What to keep in mind

Weeks 1 to 3 are settling-in weeks for most children. Neutral signals during this period are not concerning. Consistent concern signals after week 4 are worth acting on. Ask the platform about a teacher change or level adjustment rather than continuing unchanged.

Before You Enrol: Questions to Ask Any Platform

• What is the teacher change process if my child is not comfortable? Know this before you need it.

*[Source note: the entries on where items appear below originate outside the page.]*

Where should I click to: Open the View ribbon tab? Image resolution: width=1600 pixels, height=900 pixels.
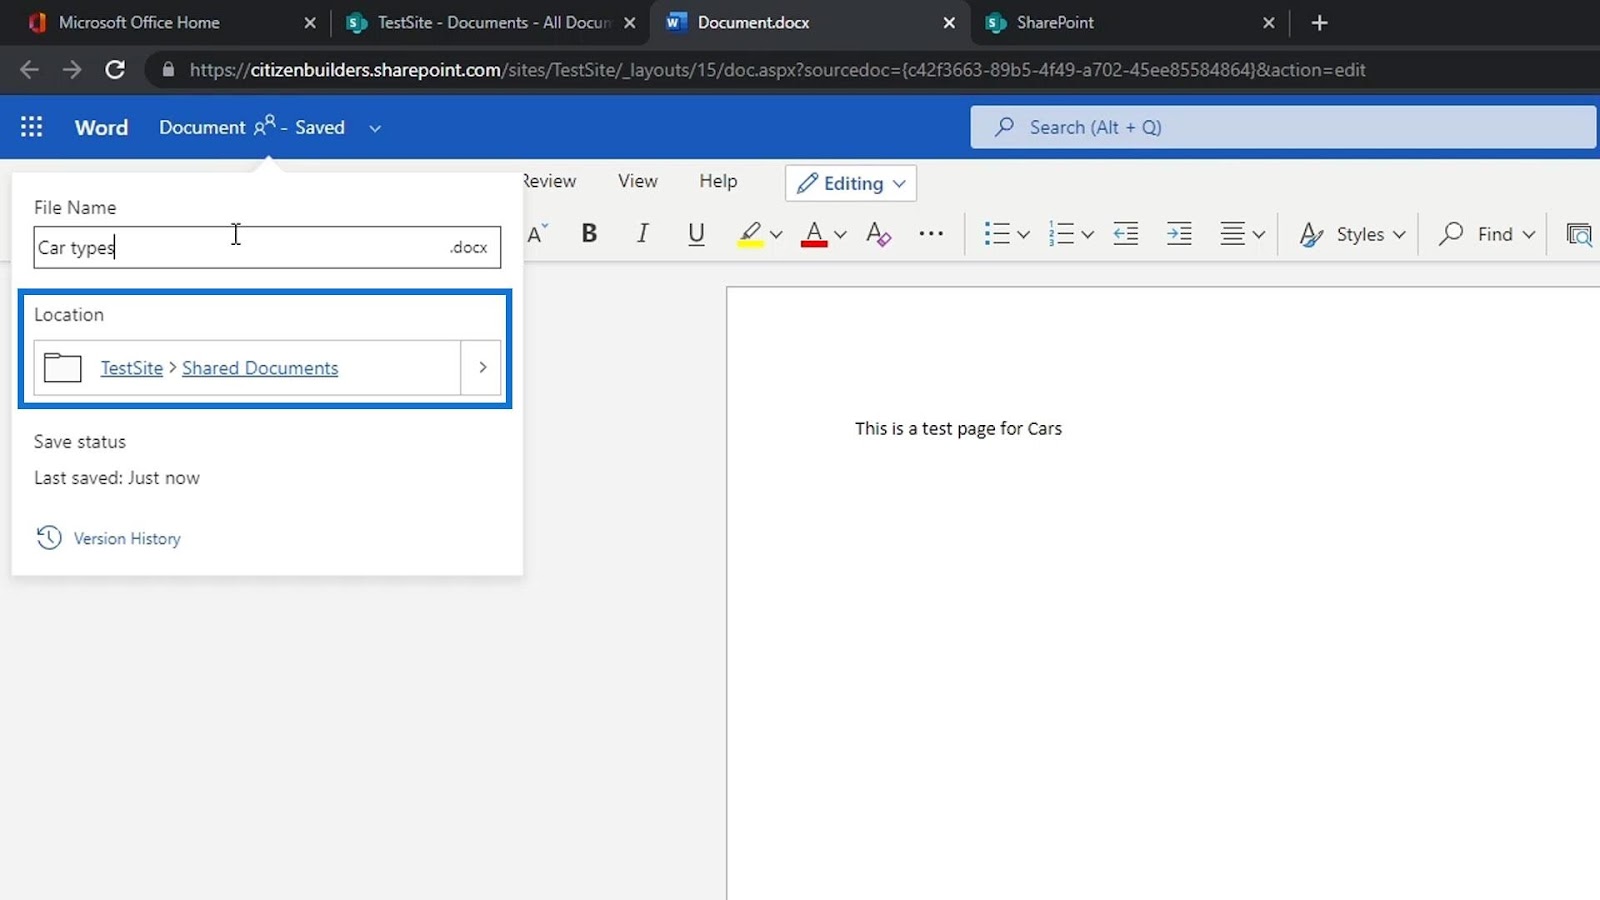pyautogui.click(x=637, y=181)
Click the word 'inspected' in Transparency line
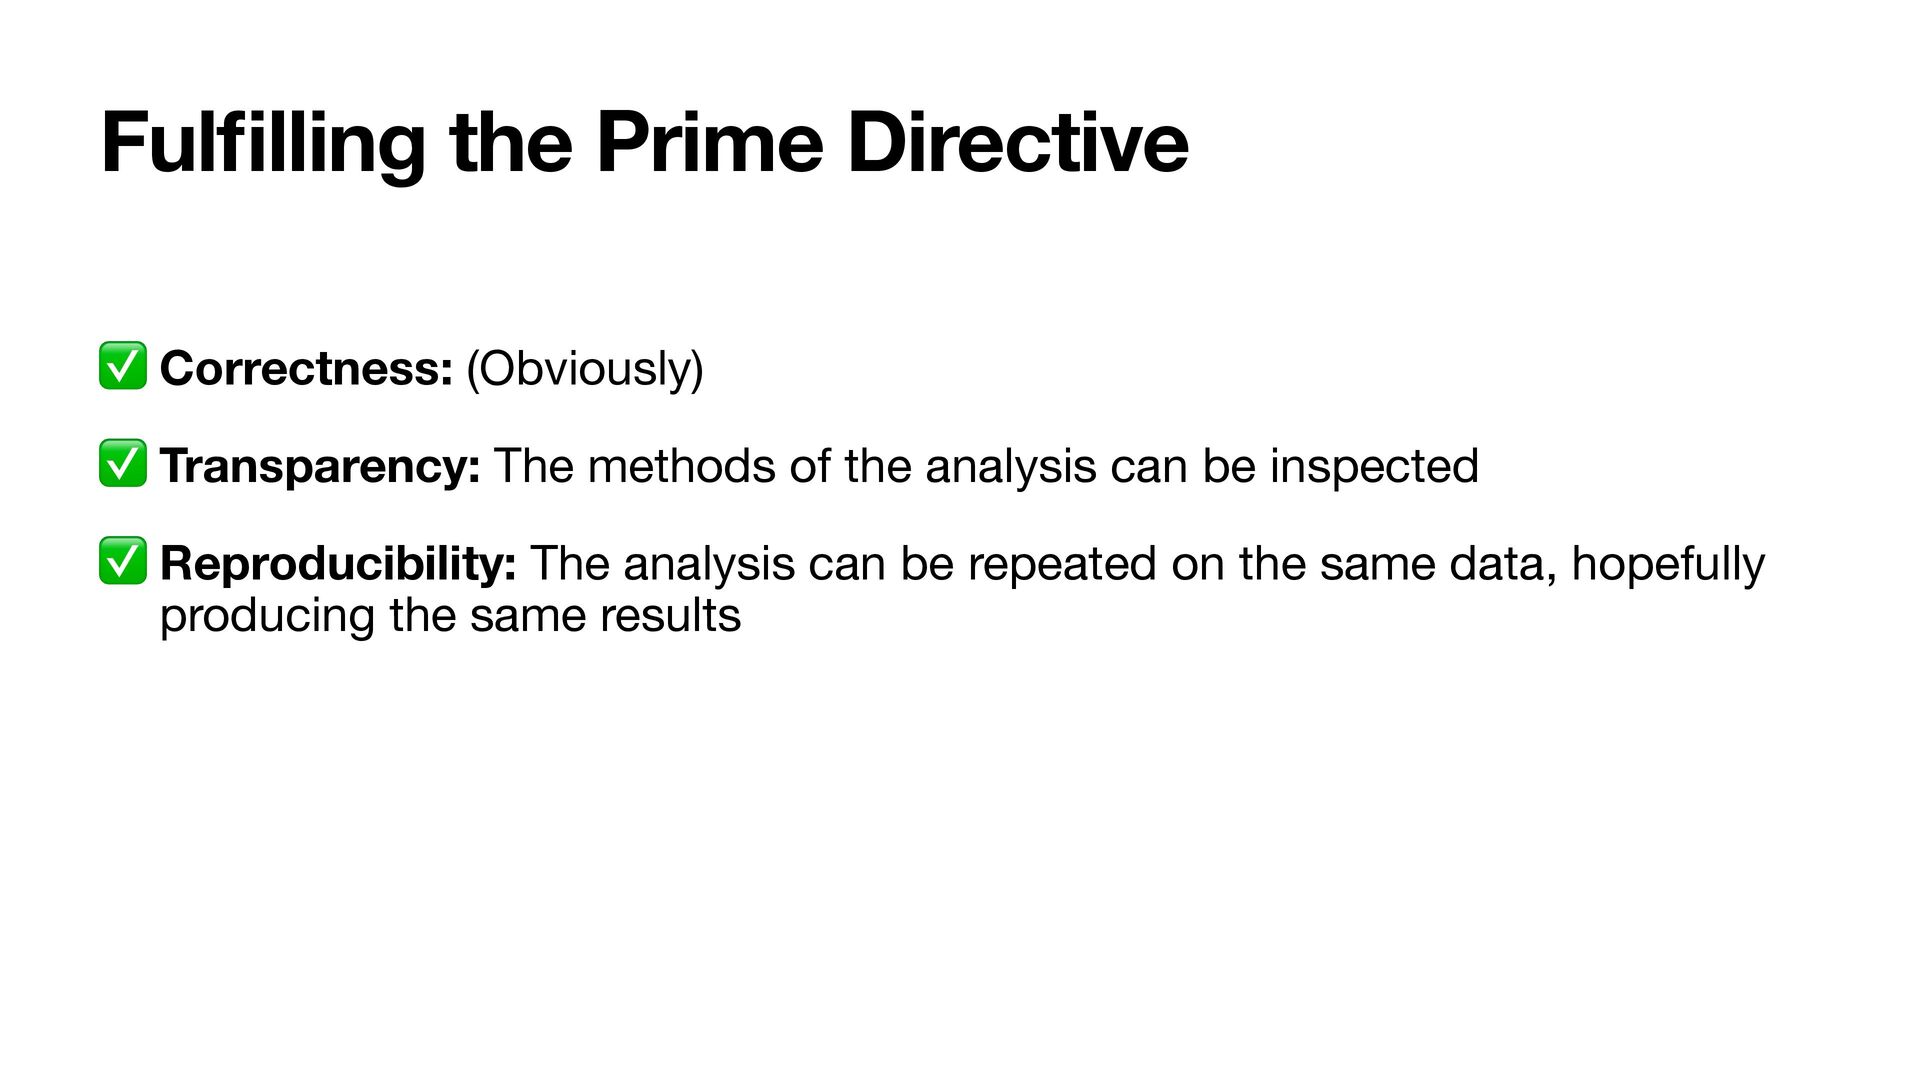The height and width of the screenshot is (1080, 1920). coord(1373,466)
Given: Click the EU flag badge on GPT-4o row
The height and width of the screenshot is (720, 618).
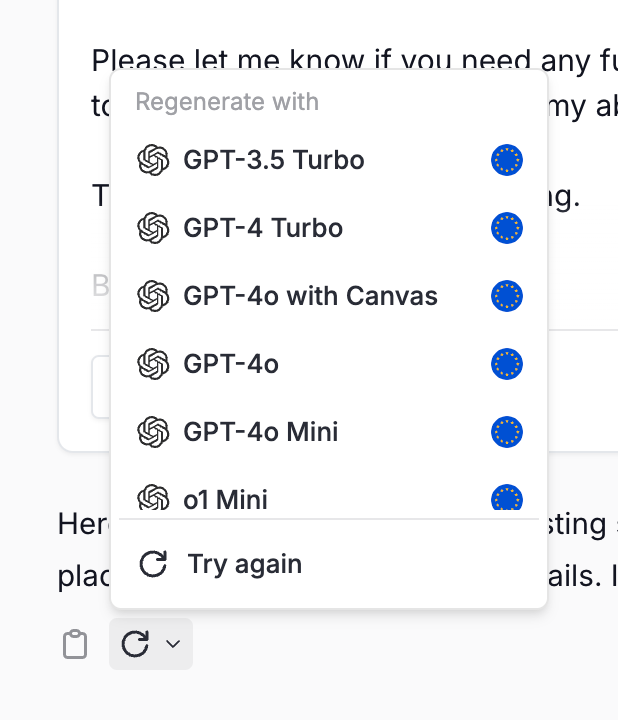Looking at the screenshot, I should point(507,364).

• Does the feedback report name specific content covered? Needed for the retrieval assessment.

• Is there an adjustment option if the level seems wrong? Level mismatch often presents as discomfort.

Frequently Asked Questions

Can 51Talk’s feedback system help me assess whether my child is genuinely comfortable?

Yes. The teacher’s post-lesson report names what was covered, which gives you the specific vocabulary to use in the retrieval question. Whether your child can retrieve that vocabulary 30 minutes after the lesson is a practical comfort and engagement indicator. Visit 51talk.com for trial details.

My child says the lesson was fine but shows no signs of engagement. What does that mean?

“Fine” from a child who shows no spontaneous post-lesson behaviour usually means tolerated, not engaged. It is not a failure, but it is a signal to investigate whether the teacher approach, the vocabulary level, or the lesson structure is matched to this child. A level that is too easy produces the same flat response as one that is too hard.

How many weeks of concern signals should I observe before making a change?

Two consecutive weeks of concern signals, after the initial settling-in period of weeks 1 to 3, is sufficient to warrant a teacher change or level adjustment conversation with the platform. Three weeks of concern signals without action typically means the discomfort deepens rather than resolves.

Should I reward my child for attending English lessons to improve their comfort?

Short-term external rewards can help a reluctant child through the first few sessions. Once the teacher relationship is established, the intrinsic reward of communication and understanding usually sustains attendance without external incentives. Relying on rewards indefinitely is a sign that the underlying comfort level has not improved.

What to Do Next

After the next lesson, observe the four body language signals above before asking any questions. Then ask the four questions in the order above. Match the child’s responses against the three comfort tiers. If the child is in the comfortable tier, the programme is working. If neutral, allow the settling-in period to continue but monitor. If concerned, contact the platform and initiate a teacher change or level review before the next session.